• Exercises:
1. In the hand cleaner thread, return everything from "Update: I just" down to "came out / off." verbatim.
2. In the hand cleaner thread, what led DMIHOMECENTER to post the product as a review? Answer in one to three sentences.

• Text segment:

☆ ☆ ☆ ☆

# Permatex Painter's Clean Hand Cleaner with Pumice



## mafe (Dec 10, 2009)

We need clean hands so we will not mess up the nice wood.
;-)
Best thoughts,
Mads


----------



## DMIHOMECENTER (Mar 5, 2011)

@mafe, and the current thread about the finger staining from woods is what prompted me to share this product as a review. One thing leads to another, it seems.

Regards,

DG


----------



## ward63 (Dec 12, 2009)

Can it be used a as a paint remover or paint stripper? Now that would be great!


----------



## rrdesigns (Sep 4, 2009)

Thanks. I live in a paint filled world. I'll definitely give this product a try.


----------



## DMIHOMECENTER (Mar 5, 2011)

Update: I just used this last night to clean my hands that were completely soaked with Minwax Dark Mahogany Stain. First application got 90% or so. Second got the rest except around the edges of my fingernails, but after rinsing I immediately wiped each with a terry cloth shop towel and it all came out / off.

Look, Mom ! No solvents !


----------



## DamnYankee (May 21, 2011)

Thanks for the review, I too will need to look for this stuff. Do you know if it is only available at Sherwin Williams or can we get other places?


----------



## DMIHOMECENTER (Mar 5, 2011)

At Amazon

http://www.amazon.com/Permatex-65108-Painters-Squeeze-Bottle/dp/B004PGU7QW/ref=sr_1_4?ie=UTF8&qid=1315882507&sr=8-4


----------



## Grandpa (Jan 28, 2011)

I use a Permatex product sold at Auto Zone. It has Orange scent in it. It has pumice and cleans great. I started using it about 20 years ago before Sherwin Williams came to my town.


----------

☆ ☆ ☆ ☆

• Listed entries:
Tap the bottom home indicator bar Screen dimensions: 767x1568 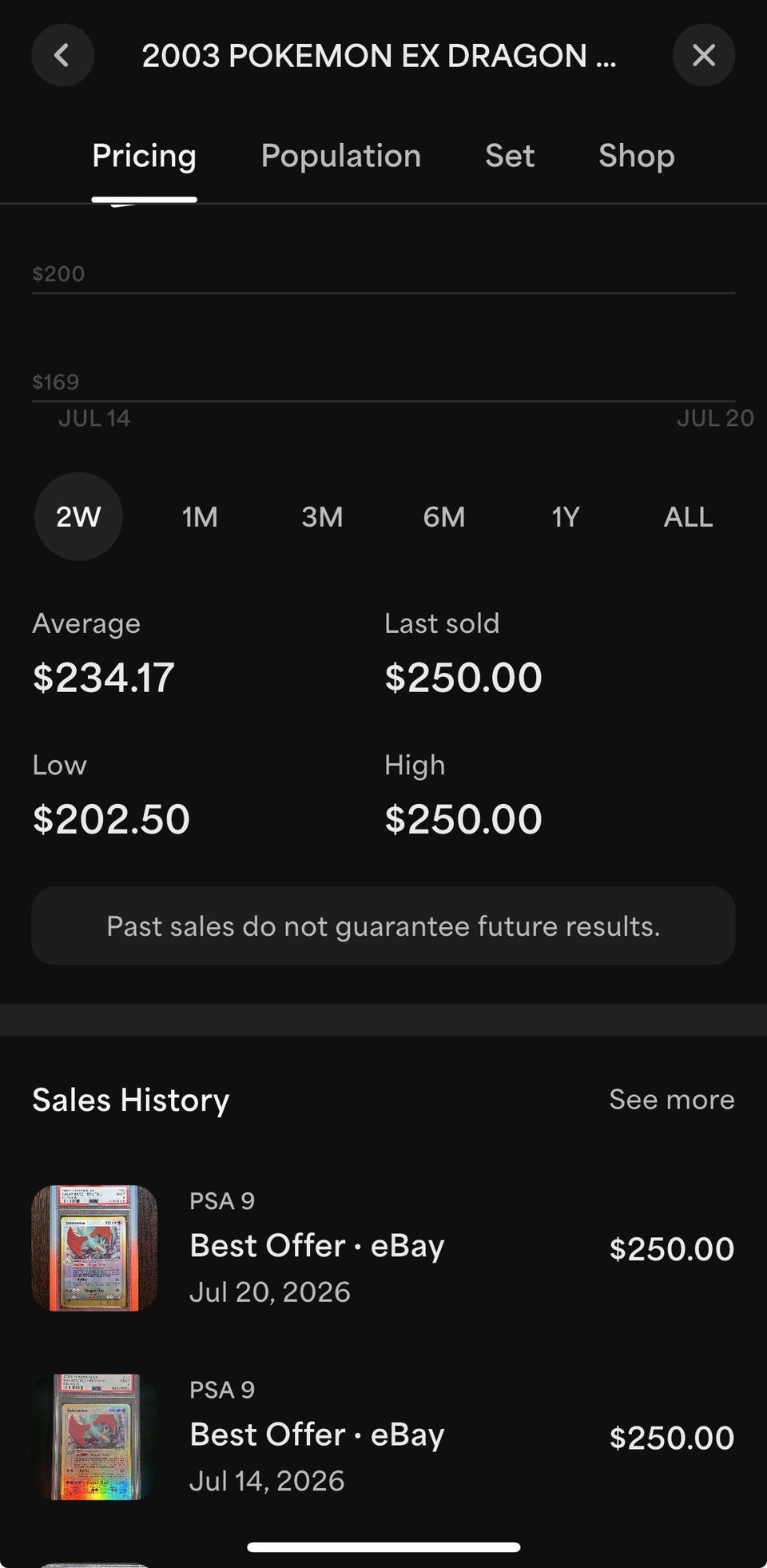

☆ ☆ ☆ ☆

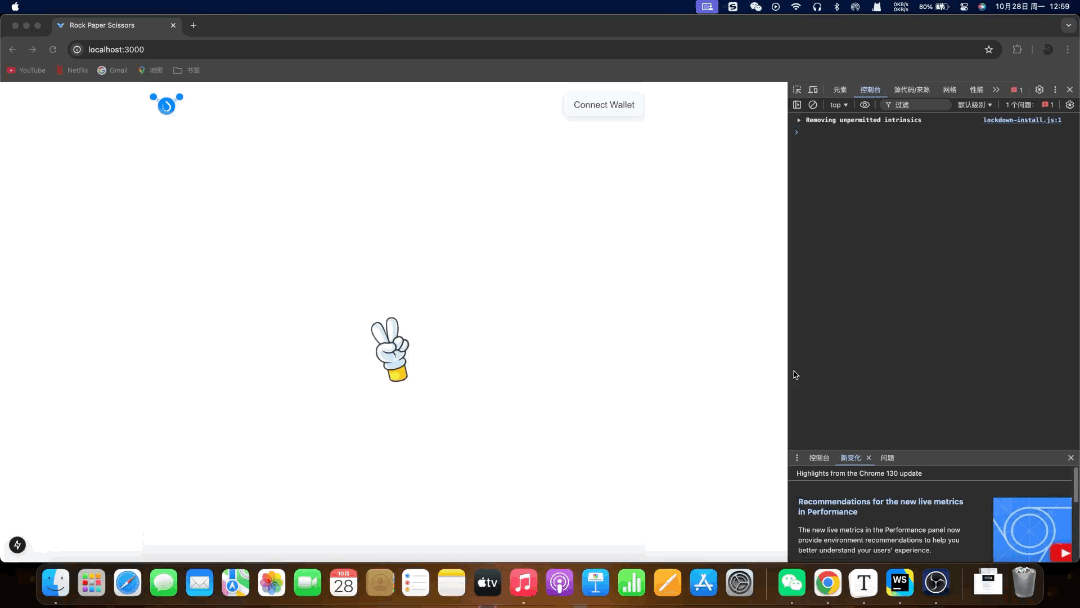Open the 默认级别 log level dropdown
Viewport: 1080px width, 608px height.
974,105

☆ ☆ ☆ ☆

• List of solutions:
1.
Update: I just used this last night to clean my hands that were completely soaked with Minwax Dark Mahogany Stain. First application got 90% or so. Second got the rest except around the edges of my fingernails, but after rinsing I immediately wiped each with a terry cloth shop towel and it all came out / off.

2. The current thread about fingers getting stained from woods prompted DMIHOMECENTER to share the product as a review.